Help with 1975 please

by jhine 68 Replies latest watchtower beliefs

  • Just4Real
    Just4Real

    A lot people don't know particularly JWS that the 6000 years of mankind's existence propagated by the Watchtower was used as far back as the early 1900's, so in other words they just reworked that doctrine to keep people tentatively on edge and working.

    Was this dating system even valid or achievable ?

    Hardly not, it was most likely originally derived from the IBSA (C Russell) of the late 1800's , rooted in the dispensational era dating theology which was associated with Pyramidology .

    Did it work ?

    Unfortunately yes.

  • Iamallcool
    Iamallcool

    J4R, Welcome to the board!

  • Simon
    Simon

    I remember JWs being on the radio talking about it, and the whole family gathered round listening to it and nodding, certainly not saying "What is this rubbish? We haven't been told this?!"

    Their own figures show the "bump" they got from this teaching as, like most doomsday cults, publishing a real date once in a while can focus the minds of people who were maybe on the fence.

  • Rivergang
    Rivergang
    It was never said that armageddon would happen in the fall of 1975.

    True enough, as far as it goes - but ONLY as far as it goes!

    The thought was certainly left hanging there, and it was obvious even to Blind Freddie that this was the conclusion the WTS wanted its readers to deduce from their writings. This started with the 1966 book Life Everlasting in Freedom of the Sons of God - on page 29 of which the term "appropriate" was used to link 1975 with Armageddon. It then continued over the next several years with a series of magazine articles, which got more and more pointed. One article was even entitled Why are you looking forward to 1975? That one was very explicit, talking about it being only "weeks or months" rather than "years" between the end of 6000 years of human creation and the "end of the system". It also effectively debunked the cautionary statement of Matthew 24:36, (i.e."no one knows the day or the hour"). This magazine article told its readers that it was not the time to "hide behind" those words - talk about the Watchtower being more important that the Bible!

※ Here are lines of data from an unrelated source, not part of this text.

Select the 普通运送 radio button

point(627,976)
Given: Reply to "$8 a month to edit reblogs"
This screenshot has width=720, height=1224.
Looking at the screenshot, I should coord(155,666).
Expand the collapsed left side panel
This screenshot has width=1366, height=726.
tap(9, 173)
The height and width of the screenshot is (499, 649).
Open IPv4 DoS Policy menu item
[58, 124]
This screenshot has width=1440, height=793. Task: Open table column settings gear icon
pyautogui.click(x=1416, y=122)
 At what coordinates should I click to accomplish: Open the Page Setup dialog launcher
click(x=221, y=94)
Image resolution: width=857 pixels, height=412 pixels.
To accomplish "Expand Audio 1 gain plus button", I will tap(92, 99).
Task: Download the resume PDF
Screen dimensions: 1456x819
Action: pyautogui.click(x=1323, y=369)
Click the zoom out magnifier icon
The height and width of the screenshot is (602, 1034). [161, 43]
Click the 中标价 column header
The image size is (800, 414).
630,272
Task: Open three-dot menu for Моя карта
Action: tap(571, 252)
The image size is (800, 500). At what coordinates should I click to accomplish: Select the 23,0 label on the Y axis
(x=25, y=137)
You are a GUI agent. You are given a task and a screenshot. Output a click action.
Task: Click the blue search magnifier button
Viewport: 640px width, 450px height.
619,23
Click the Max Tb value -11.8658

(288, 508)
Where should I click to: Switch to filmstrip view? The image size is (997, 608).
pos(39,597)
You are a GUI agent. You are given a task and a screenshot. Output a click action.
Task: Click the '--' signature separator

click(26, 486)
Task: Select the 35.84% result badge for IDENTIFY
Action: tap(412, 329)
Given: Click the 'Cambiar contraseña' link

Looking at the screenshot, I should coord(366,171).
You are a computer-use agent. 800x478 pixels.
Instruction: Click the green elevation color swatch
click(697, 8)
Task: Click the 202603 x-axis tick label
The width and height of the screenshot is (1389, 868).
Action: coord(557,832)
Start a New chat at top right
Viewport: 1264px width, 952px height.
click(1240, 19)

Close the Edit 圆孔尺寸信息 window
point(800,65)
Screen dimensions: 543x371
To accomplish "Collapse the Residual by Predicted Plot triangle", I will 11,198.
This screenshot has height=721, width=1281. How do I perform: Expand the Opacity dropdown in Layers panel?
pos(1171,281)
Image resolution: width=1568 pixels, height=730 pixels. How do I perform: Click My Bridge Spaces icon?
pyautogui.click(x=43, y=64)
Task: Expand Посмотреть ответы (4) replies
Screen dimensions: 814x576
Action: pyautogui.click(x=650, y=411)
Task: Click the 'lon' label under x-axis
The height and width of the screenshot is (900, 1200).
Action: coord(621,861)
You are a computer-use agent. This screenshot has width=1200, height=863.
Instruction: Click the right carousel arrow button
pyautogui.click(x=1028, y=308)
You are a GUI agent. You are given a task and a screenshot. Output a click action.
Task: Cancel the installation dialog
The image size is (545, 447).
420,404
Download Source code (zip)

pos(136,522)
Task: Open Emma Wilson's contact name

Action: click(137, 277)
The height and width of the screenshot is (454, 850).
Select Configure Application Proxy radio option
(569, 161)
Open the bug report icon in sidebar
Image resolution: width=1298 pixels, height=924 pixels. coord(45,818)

    So, yes, you are correct that the WTS didn't straight out say that Armageddon would happen in the fall of 1975:

    - BUT they also made it plain that the event could easily occur within "weeks or months" of that time; and that furthermore, this would be quite "appropriate".

    Most readers of these works of propaganda drew the conclusion that the writers intended them to arrive at!

  • Just4Real
    Just4Real

    You have to hand to people like F Franz of the Watchtower for he was truly a prolific sensationalist with information. It should be realized he was also a key player within the writing department of the Watchtower Corporation .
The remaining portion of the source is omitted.